▸ **Input for this task**
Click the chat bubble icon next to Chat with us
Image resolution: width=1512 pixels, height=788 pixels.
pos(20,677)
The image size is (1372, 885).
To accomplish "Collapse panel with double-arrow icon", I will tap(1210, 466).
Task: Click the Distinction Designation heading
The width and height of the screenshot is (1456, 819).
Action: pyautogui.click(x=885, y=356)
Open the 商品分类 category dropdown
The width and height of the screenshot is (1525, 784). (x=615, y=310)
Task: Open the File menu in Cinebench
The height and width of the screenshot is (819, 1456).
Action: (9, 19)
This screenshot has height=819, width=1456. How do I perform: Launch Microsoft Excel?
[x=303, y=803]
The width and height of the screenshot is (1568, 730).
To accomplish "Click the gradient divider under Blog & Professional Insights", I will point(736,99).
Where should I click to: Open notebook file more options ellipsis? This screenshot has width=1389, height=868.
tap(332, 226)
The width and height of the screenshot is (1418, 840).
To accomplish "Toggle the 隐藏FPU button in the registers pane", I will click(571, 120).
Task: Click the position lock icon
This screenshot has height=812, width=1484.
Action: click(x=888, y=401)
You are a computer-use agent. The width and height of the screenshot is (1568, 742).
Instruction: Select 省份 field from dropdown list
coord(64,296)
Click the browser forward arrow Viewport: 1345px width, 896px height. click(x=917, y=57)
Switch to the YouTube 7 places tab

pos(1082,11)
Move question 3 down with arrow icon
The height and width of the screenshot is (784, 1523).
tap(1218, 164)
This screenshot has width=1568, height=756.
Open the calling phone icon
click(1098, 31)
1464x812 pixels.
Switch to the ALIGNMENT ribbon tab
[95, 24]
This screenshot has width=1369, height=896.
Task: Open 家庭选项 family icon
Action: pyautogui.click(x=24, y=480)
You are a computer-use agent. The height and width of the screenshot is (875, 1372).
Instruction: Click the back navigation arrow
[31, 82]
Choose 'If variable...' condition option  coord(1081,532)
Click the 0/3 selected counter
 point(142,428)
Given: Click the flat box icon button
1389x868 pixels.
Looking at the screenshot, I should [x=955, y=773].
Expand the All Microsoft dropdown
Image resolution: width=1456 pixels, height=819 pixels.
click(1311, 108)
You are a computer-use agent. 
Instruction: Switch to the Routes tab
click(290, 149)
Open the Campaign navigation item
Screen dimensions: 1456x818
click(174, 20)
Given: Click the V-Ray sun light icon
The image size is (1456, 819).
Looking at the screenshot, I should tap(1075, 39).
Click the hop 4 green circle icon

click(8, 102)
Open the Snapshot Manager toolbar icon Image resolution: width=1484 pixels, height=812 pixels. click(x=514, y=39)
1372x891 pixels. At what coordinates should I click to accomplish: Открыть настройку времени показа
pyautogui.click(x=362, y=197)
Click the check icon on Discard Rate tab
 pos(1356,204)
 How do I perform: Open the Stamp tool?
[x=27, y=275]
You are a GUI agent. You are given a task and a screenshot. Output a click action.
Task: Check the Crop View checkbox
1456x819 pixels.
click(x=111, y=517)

▸ **Task goal**
The response must reproduce the whole listing exactly.

▸ **Result of the exercise**
Click the chat bubble icon next to Chat with us
Image resolution: width=1512 pixels, height=788 pixels.
pos(20,677)
The image size is (1372, 885).
To accomplish "Collapse panel with double-arrow icon", I will tap(1210, 466).
Task: Click the Distinction Designation heading
The width and height of the screenshot is (1456, 819).
Action: pyautogui.click(x=885, y=356)
Open the 商品分类 category dropdown
The width and height of the screenshot is (1525, 784). (x=615, y=310)
Task: Open the File menu in Cinebench
The height and width of the screenshot is (819, 1456).
Action: (9, 19)
This screenshot has height=819, width=1456. How do I perform: Launch Microsoft Excel?
[x=303, y=803]
The width and height of the screenshot is (1568, 730).
To accomplish "Click the gradient divider under Blog & Professional Insights", I will point(736,99).
Where should I click to: Open notebook file more options ellipsis? This screenshot has width=1389, height=868.
tap(332, 226)
The width and height of the screenshot is (1418, 840).
To accomplish "Toggle the 隐藏FPU button in the registers pane", I will click(571, 120).
Task: Click the position lock icon
This screenshot has height=812, width=1484.
Action: click(x=888, y=401)
You are a computer-use agent. The width and height of the screenshot is (1568, 742).
Instruction: Select 省份 field from dropdown list
coord(64,296)
Click the browser forward arrow Viewport: 1345px width, 896px height. click(x=917, y=57)
Switch to the YouTube 7 places tab

pos(1082,11)
Move question 3 down with arrow icon
The height and width of the screenshot is (784, 1523).
tap(1218, 164)
This screenshot has width=1568, height=756.
Open the calling phone icon
click(1098, 31)
1464x812 pixels.
Switch to the ALIGNMENT ribbon tab
[95, 24]
This screenshot has width=1369, height=896.
Task: Open 家庭选项 family icon
Action: pyautogui.click(x=24, y=480)
You are a computer-use agent. The height and width of the screenshot is (875, 1372).
Instruction: Click the back navigation arrow
[31, 82]
Choose 'If variable...' condition option  coord(1081,532)
Click the 0/3 selected counter
 point(142,428)
Given: Click the flat box icon button
1389x868 pixels.
Looking at the screenshot, I should [x=955, y=773].
Expand the All Microsoft dropdown
Image resolution: width=1456 pixels, height=819 pixels.
click(1311, 108)
You are a computer-use agent. 
Instruction: Switch to the Routes tab
click(290, 149)
Open the Campaign navigation item
Screen dimensions: 1456x818
click(174, 20)
Given: Click the V-Ray sun light icon
The image size is (1456, 819).
Looking at the screenshot, I should tap(1075, 39).
Click the hop 4 green circle icon

click(8, 102)
Open the Snapshot Manager toolbar icon Image resolution: width=1484 pixels, height=812 pixels. click(x=514, y=39)
1372x891 pixels. At what coordinates should I click to accomplish: Открыть настройку времени показа
pyautogui.click(x=362, y=197)
Click the check icon on Discard Rate tab
 pos(1356,204)
 How do I perform: Open the Stamp tool?
[x=27, y=275]
You are a GUI agent. You are given a task and a screenshot. Output a click action.
Task: Check the Crop View checkbox
1456x819 pixels.
click(x=111, y=517)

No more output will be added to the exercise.